▶ [Selected passage]:
_ _ _ _ _

When you have a complaint of this nature it would usually be wise to write a recorded delivery letter to the trader. We suggest doing this so you have evidence the complaint has been received. You should outline the law as mentioned above, and request a suitable remedy is provided within a reasonable period of time. Make sure that you keep a copy of correspondence for your records in case you need to use it as evidence at a later stage. You will find a template letter for this at the following link:

http://www.adviceguide.org.uk/england/complaint_about_faulty_goods



What we will do

We'll notify Trading Standards about this issue. Whilst it is not their role to take action on your behalf, this gives Trading Standards vital intelligence about how the trader operates their business.

If you want to discuss this further, please call us on xxx"


----------



## malcbw (21 November 2014)

"It will be important to research the reason for the recall. On occasions, a manufacturer will recall a product simply on a precautionary basis. For a claim to fall under the Sale of Goods Act, a specific fault has to exist rather than a fault which may exist. For example, some manufacturers will recall a product based on an issue suffered by other consumers, but this does not mean every product will be affected."

I think that this recall might fall into the above category. That could be to our advantage if Jeep decide that it is not that dangerous (which it isn't) after all.


----------



## ester (21 November 2014)

Although every product is affected, not like some of them having say a faulty bonnet catch and others being ok.


----------



## Moomin14 (21 November 2014)

As expected, my Jeep had its tow bar replaced today. The Jeep dealer offered the waiver completely ignoring the fact that it invalidates my insurance (which I pointed out several times), and are continuing to say that Jeep are going to do nothing about it.  I asked about moving the fuel tank as per Jeep forum, but of course they were unable to comment about anything!!


----------



## rose1081 (21 November 2014)

Moomin14 said:



			As expected, my Jeep had its tow bar replaced today. The Jeep dealer offered the waiver completely ignoring the fact that it invalidates my insurance (which I pointed out several times), and are continuing to say that Jeep are going to do nothing about it.  I asked about moving the fuel tank as per Jeep forum, but of course they were unable to comment about anything!!
		
Click to expand...

 sad times


----------



## Puddleduck (21 November 2014)

I spoke to Jeep customer services yesterday who told me that they are looking at the issue. 
I know it doesn't solve anything right now but sounds like they might now be reviewing the solution


----------



## Clannad48 (21 November 2014)

rose1081 said:



			The other thought I had, is what will "we buy any car" or whatever they are called pay!?
		
Click to expand...

I checked last week on a 54 plate Cherokee and was offered online 2k in good condition with no damage.  But I paid 2.5k last year for a new transmission, just had a service and new tyres. Before this cars the same plate were selling for in excess of 4k


----------



## PAIGE (21 November 2014)

I have tried writing to watchdog and spoken to trading standards. The car is useless once fix is done. This is appalling, however because it is over the six years for consumer law. Despite Chrysler knowing about this issue years before. There is nothing we can do. I spoke to a solicitor who said, you could argue that case, that they waited until the last car was out of that six years, before issuing the recall. However, this would cost more, even if you won, than you would get back.

_ _ _ _ _

▶ [Recorded data]:
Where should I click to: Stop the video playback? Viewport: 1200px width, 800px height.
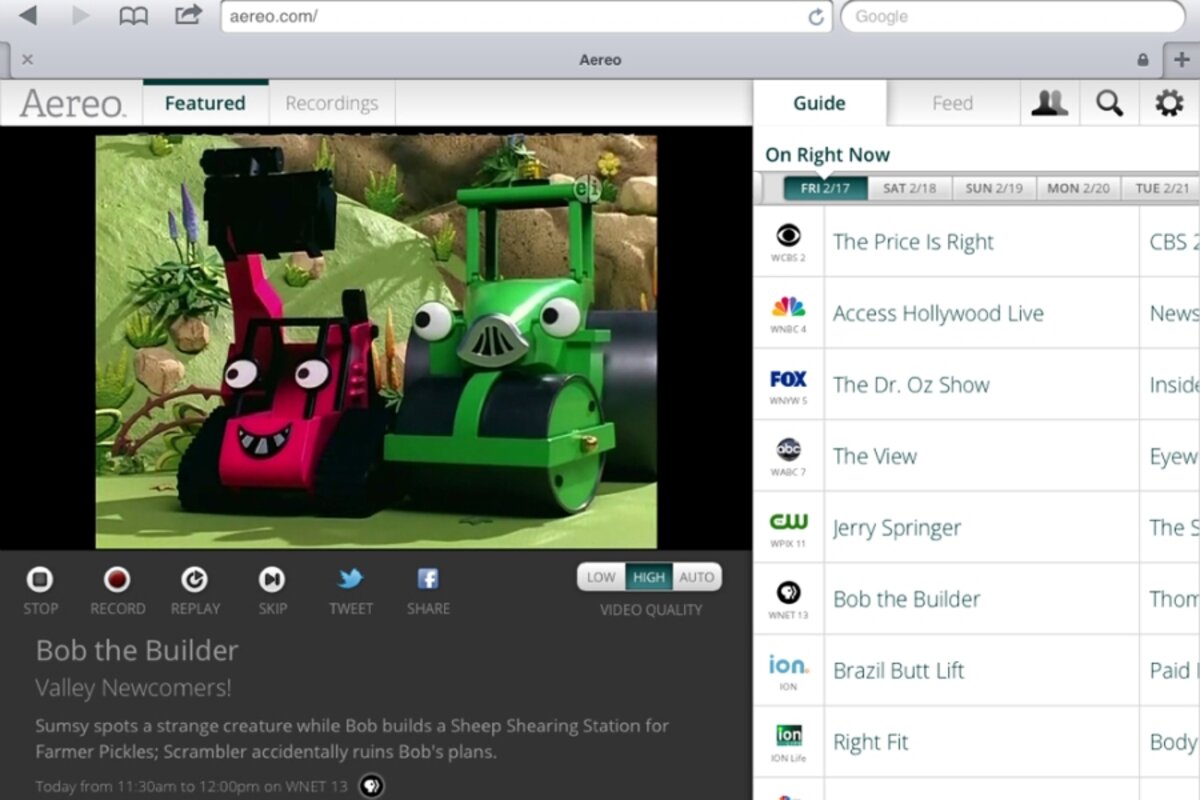tap(40, 580)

_ _ _ _ _

▶ [Exercises]:
1. Answer these questions using the Jeep recall thread above.
(a) According to the advice at the start, why should the complaint be sent as a recorded delivery letter?
(b) What part of Moomin14's Jeep was replaced?
(c) How much did Clannad48 pay last year for a new transmission?
2. Transcribe the Jeep recall thread between "When you have" and "operates their business.", inclusive.

▶ [Solutions by task]:
1.
(a) So that you have evidence that the complaint has been received.
(b) Its tow bar.
(c) 2.5k.

2.
When you have a complaint of this nature it would usually be wise to write a recorded delivery letter to the trader. We suggest doing this so you have evidence the complaint has been received. You should outline the law as mentioned above, and request a suitable remedy is provided within a reasonable period of time. Make sure that you keep a copy of correspondence for your records in case you need to use it as evidence at a later stage. You will find a template letter for this at the following link:

http://www.adviceguide.org.uk/england/complaint_about_faulty_goods



What we will do

We'll notify Trading Standards about this issue. Whilst it is not their role to take action on your behalf, this gives Trading Standards vital intelligence about how the trader operates their business.